*** Opening of Listed entries ***

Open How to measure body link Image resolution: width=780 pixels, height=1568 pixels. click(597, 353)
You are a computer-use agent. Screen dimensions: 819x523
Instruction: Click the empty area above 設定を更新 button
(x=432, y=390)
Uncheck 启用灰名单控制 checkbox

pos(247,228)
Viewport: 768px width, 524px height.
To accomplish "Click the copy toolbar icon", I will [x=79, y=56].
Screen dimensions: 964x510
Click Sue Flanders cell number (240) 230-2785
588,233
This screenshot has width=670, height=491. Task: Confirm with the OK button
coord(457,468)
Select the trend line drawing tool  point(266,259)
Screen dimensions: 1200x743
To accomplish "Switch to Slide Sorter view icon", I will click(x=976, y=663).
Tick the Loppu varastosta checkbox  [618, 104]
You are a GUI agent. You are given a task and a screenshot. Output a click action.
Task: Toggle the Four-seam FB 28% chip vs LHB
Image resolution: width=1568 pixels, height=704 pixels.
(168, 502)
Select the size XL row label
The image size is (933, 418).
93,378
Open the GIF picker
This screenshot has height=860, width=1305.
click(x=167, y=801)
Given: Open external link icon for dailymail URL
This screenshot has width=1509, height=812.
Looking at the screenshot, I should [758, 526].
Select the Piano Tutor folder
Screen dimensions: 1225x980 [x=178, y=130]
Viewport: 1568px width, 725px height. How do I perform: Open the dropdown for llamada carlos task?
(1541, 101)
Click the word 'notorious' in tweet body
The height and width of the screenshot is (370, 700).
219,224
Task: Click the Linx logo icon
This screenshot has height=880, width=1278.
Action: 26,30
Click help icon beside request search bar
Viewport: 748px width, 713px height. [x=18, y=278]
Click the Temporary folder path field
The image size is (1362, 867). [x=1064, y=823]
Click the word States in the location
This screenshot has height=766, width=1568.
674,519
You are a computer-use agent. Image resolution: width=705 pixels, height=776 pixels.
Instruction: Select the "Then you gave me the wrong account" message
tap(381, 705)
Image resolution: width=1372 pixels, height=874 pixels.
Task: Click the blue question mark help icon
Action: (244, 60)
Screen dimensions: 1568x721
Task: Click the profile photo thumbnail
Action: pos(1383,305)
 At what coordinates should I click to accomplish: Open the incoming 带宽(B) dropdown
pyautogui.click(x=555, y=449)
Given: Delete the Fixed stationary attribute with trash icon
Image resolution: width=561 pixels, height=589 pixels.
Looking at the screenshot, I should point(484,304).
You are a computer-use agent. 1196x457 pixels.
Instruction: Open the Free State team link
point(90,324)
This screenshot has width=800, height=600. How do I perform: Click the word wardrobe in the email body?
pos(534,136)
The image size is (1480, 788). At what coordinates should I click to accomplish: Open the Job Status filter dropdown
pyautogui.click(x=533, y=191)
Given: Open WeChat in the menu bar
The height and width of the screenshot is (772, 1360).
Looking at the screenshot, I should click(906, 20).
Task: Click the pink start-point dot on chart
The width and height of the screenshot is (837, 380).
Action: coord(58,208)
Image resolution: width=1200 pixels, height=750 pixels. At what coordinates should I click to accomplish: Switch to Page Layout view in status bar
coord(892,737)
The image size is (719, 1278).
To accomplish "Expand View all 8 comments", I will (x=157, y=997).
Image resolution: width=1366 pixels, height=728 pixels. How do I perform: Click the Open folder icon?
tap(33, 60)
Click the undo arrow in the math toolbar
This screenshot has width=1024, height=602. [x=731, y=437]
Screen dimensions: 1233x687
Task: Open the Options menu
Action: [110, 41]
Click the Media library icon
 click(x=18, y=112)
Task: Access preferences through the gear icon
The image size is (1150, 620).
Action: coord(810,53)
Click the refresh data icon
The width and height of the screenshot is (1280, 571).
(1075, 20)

*** Close of Listed entries ***

• **Problem statement**
From the first line to the last, please quote the material above exactly.

• **Solved exercise**
Open How to measure body link Image resolution: width=780 pixels, height=1568 pixels. click(597, 353)
You are a computer-use agent. Screen dimensions: 819x523
Instruction: Click the empty area above 設定を更新 button
(x=432, y=390)
Uncheck 启用灰名单控制 checkbox

pos(247,228)
Viewport: 768px width, 524px height.
To accomplish "Click the copy toolbar icon", I will [x=79, y=56].
Screen dimensions: 964x510
Click Sue Flanders cell number (240) 230-2785
588,233
This screenshot has width=670, height=491. Task: Confirm with the OK button
coord(457,468)
Select the trend line drawing tool  point(266,259)
Screen dimensions: 1200x743
To accomplish "Switch to Slide Sorter view icon", I will click(x=976, y=663).
Tick the Loppu varastosta checkbox  [618, 104]
You are a GUI agent. You are given a task and a screenshot. Output a click action.
Task: Toggle the Four-seam FB 28% chip vs LHB
Image resolution: width=1568 pixels, height=704 pixels.
(168, 502)
Select the size XL row label
The image size is (933, 418).
93,378
Open the GIF picker
This screenshot has height=860, width=1305.
click(x=167, y=801)
Given: Open external link icon for dailymail URL
This screenshot has width=1509, height=812.
Looking at the screenshot, I should [758, 526].
Select the Piano Tutor folder
Screen dimensions: 1225x980 [x=178, y=130]
Viewport: 1568px width, 725px height. How do I perform: Open the dropdown for llamada carlos task?
(1541, 101)
Click the word 'notorious' in tweet body
The height and width of the screenshot is (370, 700).
219,224
Task: Click the Linx logo icon
This screenshot has height=880, width=1278.
Action: 26,30
Click help icon beside request search bar
Viewport: 748px width, 713px height. [x=18, y=278]
Click the Temporary folder path field
The image size is (1362, 867). [x=1064, y=823]
Click the word States in the location
This screenshot has height=766, width=1568.
674,519
You are a computer-use agent. Image resolution: width=705 pixels, height=776 pixels.
Instruction: Select the "Then you gave me the wrong account" message
tap(381, 705)
Image resolution: width=1372 pixels, height=874 pixels.
Task: Click the blue question mark help icon
Action: (244, 60)
Screen dimensions: 1568x721
Task: Click the profile photo thumbnail
Action: pos(1383,305)
 At what coordinates should I click to accomplish: Open the incoming 带宽(B) dropdown
pyautogui.click(x=555, y=449)
Given: Delete the Fixed stationary attribute with trash icon
Image resolution: width=561 pixels, height=589 pixels.
Looking at the screenshot, I should point(484,304).
You are a computer-use agent. 1196x457 pixels.
Instruction: Open the Free State team link
point(90,324)
This screenshot has width=800, height=600. How do I perform: Click the word wardrobe in the email body?
pos(534,136)
The image size is (1480, 788). At what coordinates should I click to accomplish: Open the Job Status filter dropdown
pyautogui.click(x=533, y=191)
Given: Open WeChat in the menu bar
The height and width of the screenshot is (772, 1360).
Looking at the screenshot, I should click(906, 20).
Task: Click the pink start-point dot on chart
The width and height of the screenshot is (837, 380).
Action: coord(58,208)
Image resolution: width=1200 pixels, height=750 pixels. At what coordinates should I click to accomplish: Switch to Page Layout view in status bar
coord(892,737)
The image size is (719, 1278).
To accomplish "Expand View all 8 comments", I will (x=157, y=997).
Image resolution: width=1366 pixels, height=728 pixels. How do I perform: Click the Open folder icon?
tap(33, 60)
Click the undo arrow in the math toolbar
This screenshot has width=1024, height=602. [x=731, y=437]
Screen dimensions: 1233x687
Task: Open the Options menu
Action: [110, 41]
Click the Media library icon
 click(x=18, y=112)
Task: Access preferences through the gear icon
The image size is (1150, 620).
Action: coord(810,53)
Click the refresh data icon
The width and height of the screenshot is (1280, 571).
(1075, 20)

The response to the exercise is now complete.